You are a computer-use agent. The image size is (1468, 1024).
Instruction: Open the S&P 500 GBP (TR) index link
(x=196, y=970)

++++++++++

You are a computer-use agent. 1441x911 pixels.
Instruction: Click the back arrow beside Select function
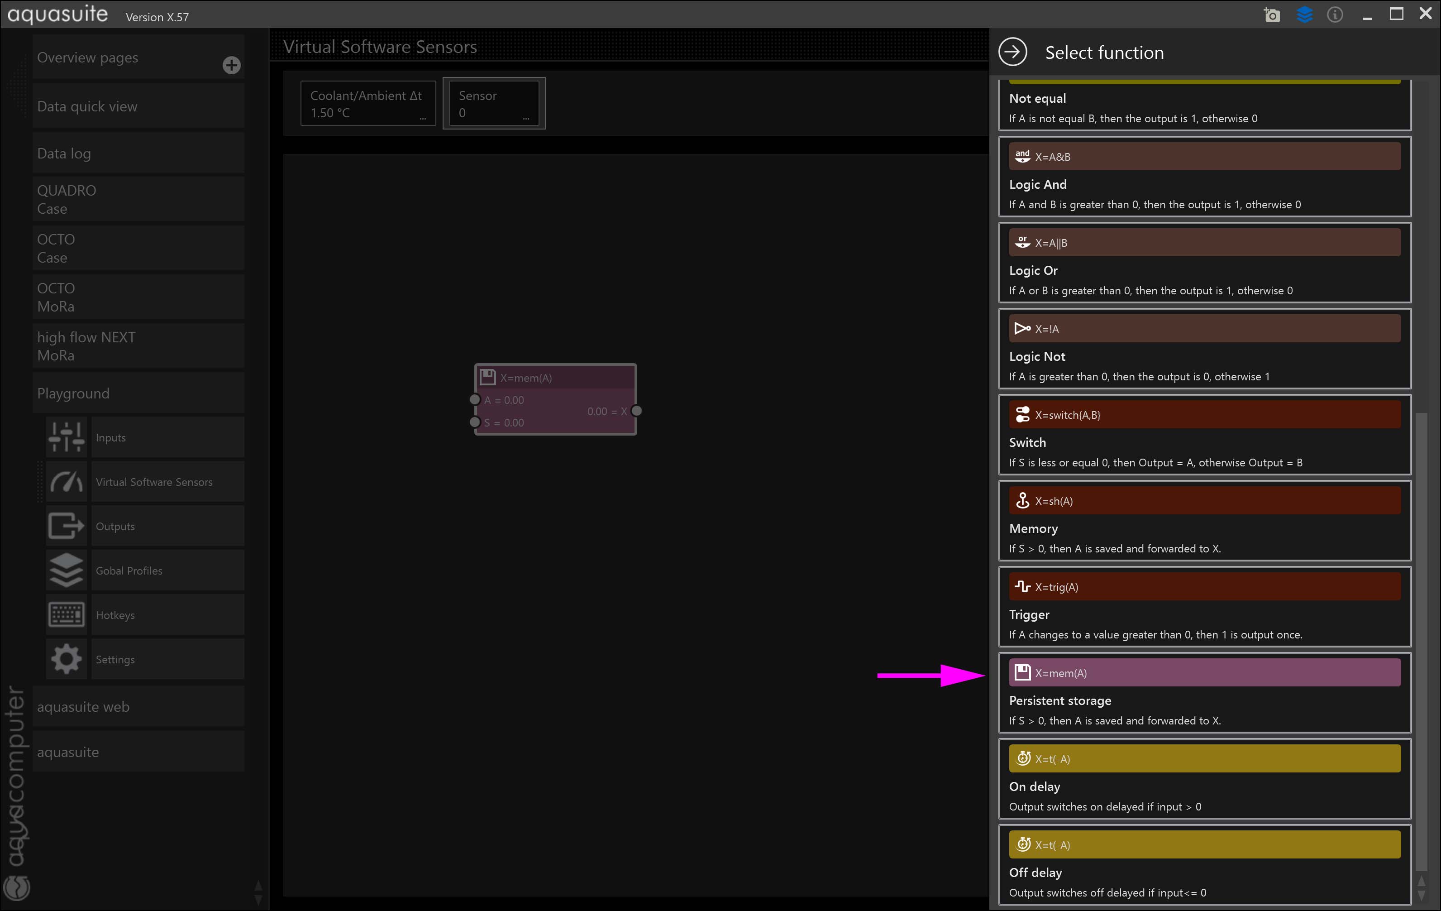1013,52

++++++++++

- TASK STATEMENT: Revise the items from the line that contains "You are a computer-use agent. The" through the line that contains "(x=196, y=970)", replacing "link" with "page" and leaving everything else unchanged.

- SOLUTION TO THE EXERCISE:
You are a computer-use agent. The image size is (1468, 1024).
Instruction: Open the S&P 500 GBP (TR) index page
(x=196, y=970)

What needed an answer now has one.